### Excerpt
>>>>>
Dominance Hierarchies

The dominance hierarchy is a social construct, but when something lasts long enough, it becomes part of the environment. Males are selected for their ability to move up a dominance hierarchy. Selection by females is not random. Animals (peacocks) develop attention seeking traits (tails with eye shapes on it). We also use symmetry to select mates. Females select from mates across and above them in the hierarchy, while men select from mates across and below them. Both select for intelligence, personality, attractiveness.

Selection pressure is directed towards men who climb dominance hierarchies. The difference between humans and animals is that animals are uni-dimensional in their selection. For example, animals select for power (elephant seals) but we only partially select for that. They have developed more complex dominance hierarchies.

You can leverage your unique predispositions to climb different dominance hierarchies.

  • Agreeable = Intimate relationships
  • Extroverted = Social interaction
  • Disagreeable = Competition
  • Neurotic = Security
  • Openness = Creativity

What drives selection is potential for success across multiple dominance hierarchies. The hero myth emerged from this. It is the representation of human desire to climb dominance hierarchies. Humans are general purpose animals, no single competency. We are like cockroaches or rats. We can go anywhere and thrive – a canonical element of hero mythology.
<<<<<
### Information provided
>>>>>
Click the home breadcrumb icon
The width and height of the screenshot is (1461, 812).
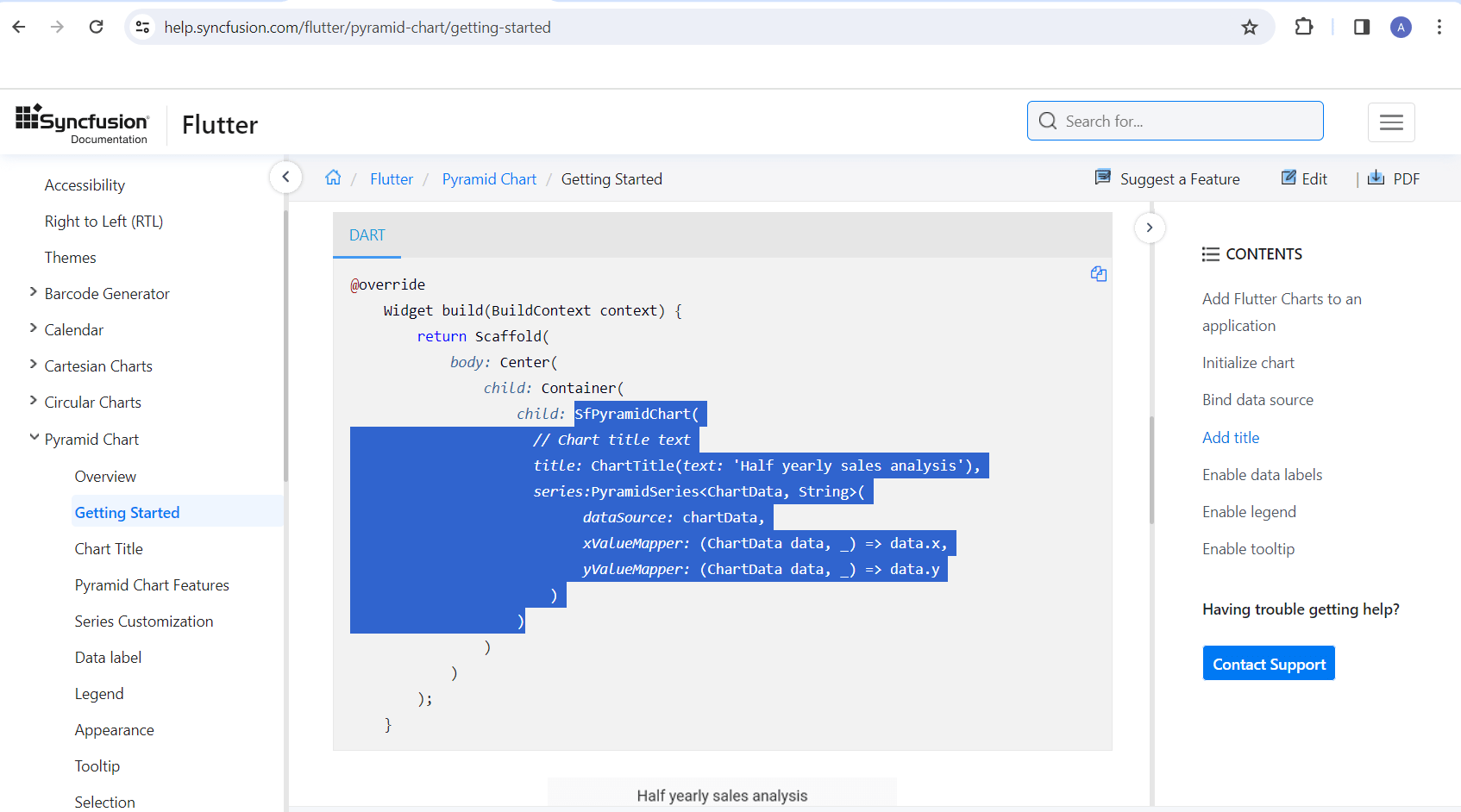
<<<<<
### Your task
Continue the notes on dominance hierarchies, starting right after "We can go anywhere and thrive – a canonical element of hero mythology."

### Output of the task
All of this is to explain how we’ve dealt with complexity. The only way to deal with complexity is to generate variance – or to fight complexity with complexity.

Motivational Systems

When you plan, you produce avatars and your thoughts can die instead of you. You can test your avatars out. We have been selected for the ability to think about the future abstractly and safely.

Perception is mapping patterns onto patterns. You sense fear in a person who is afraid before you consciously recognize it. It happens so quickly. Darwin and the snake example: Darwin couldn’t resist the urge to jerk backwards as the snake sprang at him from the other side of the glass door.

Moore’s law: started in the 1400’s is like evolution. Starts out very slow, but when later begins to pick up pace, and becomes very fast. The motivational systems that have emerged from evolution – at different times – have all been conserved. Our snake reflex that is only 3 neurons long is preserved.

You consciously manifest an automatic routine. But when an error occurs, you stop. You reassess the situation and you create a new automatic routine. Your consciousness is constantly trying to re-adapt your procedural unconscious.

You don’t need to be conscious of things like breathing or digesting. Consciousness is an error rectification system. Practicing being conscious means you’re attending to your errors. That’s why it’s a good idea to pay attention. You are improving your unconscious state.

You attempt to transform your current state to a desired goal through behavior. You will perceive objects in a way that keeps with your goals, and everything else is blurred out. Perception includes current state, desired goal, and behavior.

The classical view says that the world is full of objects, you see them, evaluate them, and then act upon them. But that’s wrong. The world is made of tools and obstacles – not objects. Our minds have more to do with what we see than we think. Why? Because you can’t perceive the world in a way that is not in relationship to you.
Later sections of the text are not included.